Passage à examiner

________________________

Notons au bas de cette description que toutes ces
danses sont exécutées à des périodes
bien déterminées de l’année. Et pour compléter ce qui est dit plus haut, nous
avons entre autre : Le Guma et le Pozoloro qui s’exécutent lors de la fête
du village et des jumeaux ; le Deguela, lors de la fête des récoltes et
des funérailles ; le Gazanvela, lors de toute autre cérémonie de grandeur
nature. Au-delà du caractère culturel, ces différentes danses revêtent des
aspects sociaux ; ceci parce qu’elles constituent un lieu de rencontre
entre des personnes de divers horizons du Pays Guidar mais surtout que les
hommes à la recherche d’une conjointe en trouvent facilement le moyen d’en
aborder en ces lieux et par là, avoir « la chance de s’en procurer
une » au final d’une telle manifestation.

________________________

Section des données
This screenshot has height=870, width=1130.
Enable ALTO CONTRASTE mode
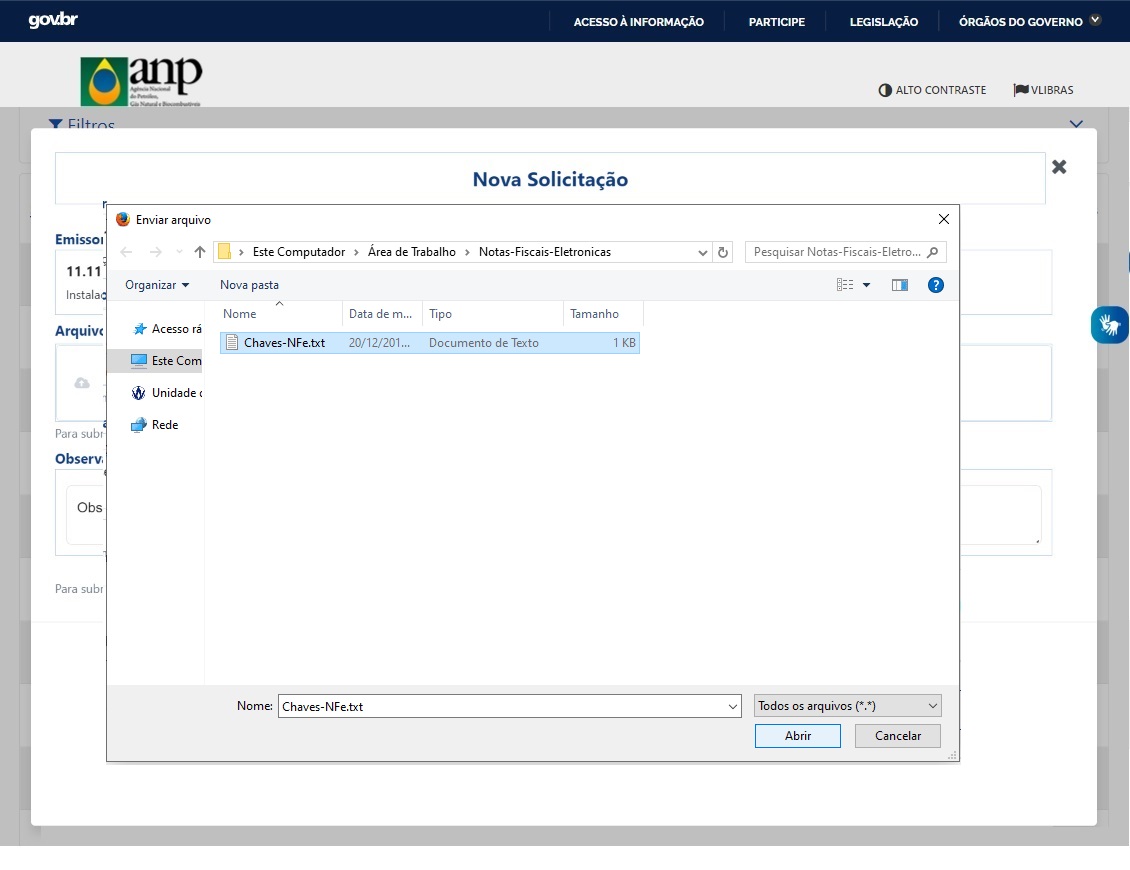pyautogui.click(x=932, y=90)
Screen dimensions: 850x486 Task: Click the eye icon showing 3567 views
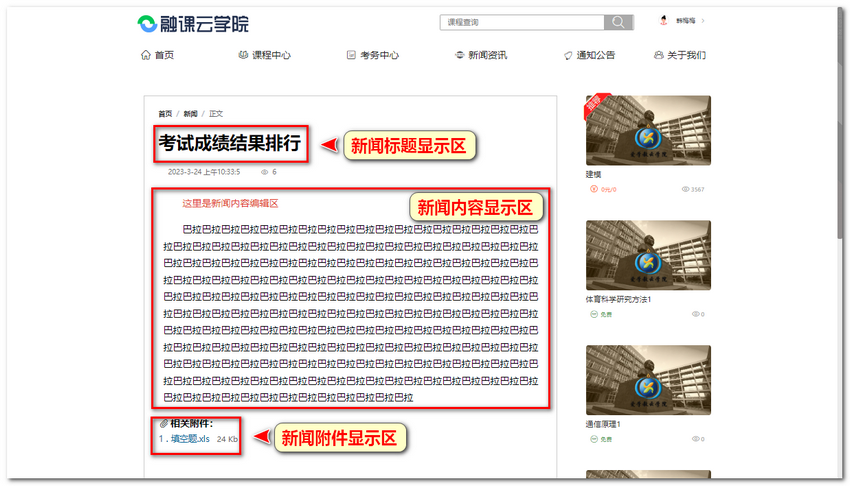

________________________

Consigne
Selon le passage à examiner, pourquoi les danses du Pays Guidar ont-elles aussi des aspects sociaux, au-delà de leur caractère culturel ? Répondez en une à trois phrases.

Résultat ci-dessous
Ces danses ont des aspects sociaux parce qu'elles sont un lieu de rencontre entre des personnes de divers horizons du Pays Guidar. Surtout, les hommes qui cherchent une conjointe y trouvent facilement le moyen d'en aborder une. Ils peuvent ainsi avoir « la chance de s'en procurer une » à la fin de la manifestation.